▶ _Consegna_: Prosegui l'articolo sull'acquisizione di RetroSense da parte di Allergan, ripartendo subito dopo l'ultima frase riportata.

▶ _Brano del documento_:
•••••
Allergan compra la biotech RestroSense per 67 milioni di euro

L’azienda, con sede a Dublino, vuole potenziare il settore oftalmico con il programma optogenetico Rst-001 sviluppato dalla RetroSense contro la retinite pigmentosa

Accordo raggiunto. La farmaceutica Allergan fa sua l’azienda biotecnologica americana RetroSense Therapeutics con un pagamento iniziale di 67  milioni di euro. L’operazione è stato ufficializzato oggi sul sito della società irlandese e la transazione avverrà con un pagamento in contanti. “La trattativa con RetroSense è un investimento sull’innovazione per il trattamento della retina, inclusa la retinite pigmentosa, per la quale i pazienti cercano disperatamente una cura”, ha dichiarato Brent Saunders, Ceo e presidente di Allergan.
Grazie all’acquisizione l’azienda con sede a Dublino otterrà anche i diritti di sviluppo del programma biotecnologico Rst-001, una terapia genetica in studio per il trattamento della retinite pigmentosa (Rp) sviluppata da RetroSense, in cambio di futuri pagamenti al raggiungimento di determinati obiettivi regolatori e di commercializzazione.  Allergan spera così di rafforzare ulteriormente il proprio settore oftalmologico. Rst-001 sfrutta un approccio optogenetico, una tecnica che consente di conferire sensibilità alla luce a cellule che non hanno questa proprietà. In sostanza la tecnologia sfrutta la fotosensibilità della proteina canalrodopsina-2 per riattivare i neuroni all’interno dell’occhio. Nel 2014 il trattamento è stato definito orfano dalla Fda per il trattamento della Rp.
•••••
▶ _Dati estratti_:
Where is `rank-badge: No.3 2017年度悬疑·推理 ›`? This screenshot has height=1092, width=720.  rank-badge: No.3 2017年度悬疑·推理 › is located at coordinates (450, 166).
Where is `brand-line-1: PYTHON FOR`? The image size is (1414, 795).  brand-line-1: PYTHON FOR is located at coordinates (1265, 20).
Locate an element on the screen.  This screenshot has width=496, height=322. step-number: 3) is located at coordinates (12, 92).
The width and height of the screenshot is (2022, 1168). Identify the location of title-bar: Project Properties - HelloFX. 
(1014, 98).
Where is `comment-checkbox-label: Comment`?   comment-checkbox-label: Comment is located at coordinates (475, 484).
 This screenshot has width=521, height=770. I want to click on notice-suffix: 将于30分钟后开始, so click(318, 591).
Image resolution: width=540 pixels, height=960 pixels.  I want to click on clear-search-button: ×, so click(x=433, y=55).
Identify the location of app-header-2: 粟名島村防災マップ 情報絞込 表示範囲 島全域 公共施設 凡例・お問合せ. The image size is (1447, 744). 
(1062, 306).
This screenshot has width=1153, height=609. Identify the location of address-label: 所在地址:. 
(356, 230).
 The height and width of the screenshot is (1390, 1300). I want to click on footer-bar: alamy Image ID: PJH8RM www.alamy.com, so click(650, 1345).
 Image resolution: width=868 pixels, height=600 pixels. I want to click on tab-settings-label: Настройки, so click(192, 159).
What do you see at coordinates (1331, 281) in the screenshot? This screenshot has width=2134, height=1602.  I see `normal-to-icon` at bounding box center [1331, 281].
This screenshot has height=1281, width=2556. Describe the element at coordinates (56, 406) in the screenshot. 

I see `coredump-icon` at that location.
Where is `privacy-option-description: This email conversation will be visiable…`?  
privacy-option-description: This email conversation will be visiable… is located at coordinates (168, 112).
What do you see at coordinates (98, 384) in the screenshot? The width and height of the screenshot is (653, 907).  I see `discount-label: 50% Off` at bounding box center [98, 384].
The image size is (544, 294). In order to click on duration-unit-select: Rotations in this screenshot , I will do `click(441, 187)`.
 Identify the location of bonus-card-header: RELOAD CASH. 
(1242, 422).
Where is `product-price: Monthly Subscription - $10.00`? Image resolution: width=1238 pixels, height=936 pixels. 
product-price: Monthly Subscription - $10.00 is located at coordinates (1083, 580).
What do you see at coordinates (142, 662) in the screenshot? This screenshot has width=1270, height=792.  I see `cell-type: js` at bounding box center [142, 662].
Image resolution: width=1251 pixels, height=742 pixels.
•••••
▶ _Risposta_:
“Allergan è il miglior partner con cui sviluppare Rst-001 e massimizzare il suo potenziale – ha dichiarato l’ex Ceo di RestroSense Sean Ainsworth – L’unione di Rst-001 alle classi di farmaci per la cura oftalmica di Allergan e alla loro commercializzazione, permetterà a questa tecnologia di migliorare il trattamento dei pazienti affetti da disturbi della retina in tutto il mondo”.